The aaloo kabab starter ($2.99) proved to be an accurate preview of the goodies to come. A pair of grilled patties formed from potatoes and green peas contained bits of chili peppers and a dash of coriander. The result: a beginning bite that started off gently but ended with a kick.
We also ordered garlic naan ($2.49), which I couldn't seem to stop nibbling. A buttery, garlicky take on the traditional unleavened white bread, it had been baked in a tandoor oven to perfection, with a crispy top layer and a soft inside. Since my entree came with a choice of breads, our table also contained an order of traditional naan ($1.49 if purchased separately), which Pete happily consumed.
Bony bits unwelcome
Ah, but the entrees also waited. I wanted to sample a poultry dish, and our server recommended chicken karahi ($9.99). It arrived in a covered copper pot, which released a heady scent of garlic, tomatoes and exotic spices when I lifted the lid. As I scooped out a serving with the oversize spoon provided, I noted that, although the menu described the offering as "boneless," the bite-size chicken pieces definitely included bony bits. That made eating a bit more difficult -- although at least it prevented me from inhaling too much of the uber-spicy dish too quickly. This is sinus-searing stuff (and I'm a spicy-food fanatic). I soon found myself dabbing surreptitiously at my nose and taking big sips of water poured from the silver pitcher provided.

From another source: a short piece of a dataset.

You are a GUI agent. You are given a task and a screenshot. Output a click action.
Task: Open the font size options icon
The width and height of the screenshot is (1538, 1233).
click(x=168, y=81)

Pete's entree also carried major kick. His Behari kabab ($9.99) arrived on a large white platter, half of which contained light, fluffy basmati rice. The other half featured slices (rather than the traditional round shapes often associated with kabobs) of tender beef, marinated in a garlic/ginger/papaya mixture and grilled over charcoal flames.
The meat was coated with a heavy mixture of herbs and what the menu identified as "certain spices." Pete loves to experiment with spice mixtures on the grill at home, and he said the results here were something he would have been happy to create. Onion and tomato slices accompanied the beef, pieces of which I kept sneaking onto my plate.
Spices can bite back
Beware of overindulgence, though. My lack of will power translated into heartburn later that evening -- those spices can bite back. But it's a pleasure to see ethnic dishes re-created without dumbing down for supposed American tastes. For those who are even more daring, the menu provides such authentic specialties as goat, paya (cow feet) and "brain masala," described as a "very delicate Pakistani dish cooked with ginger, green peppers and cilantro."
Whatever you do, though, don't go here and order a chicken or beef sandwich. This is a place to experiment with flavors, spices and heat. Our server invited us to return for the daily lunch buffet, which spotlights a variety of the restaurant's most popular dishes.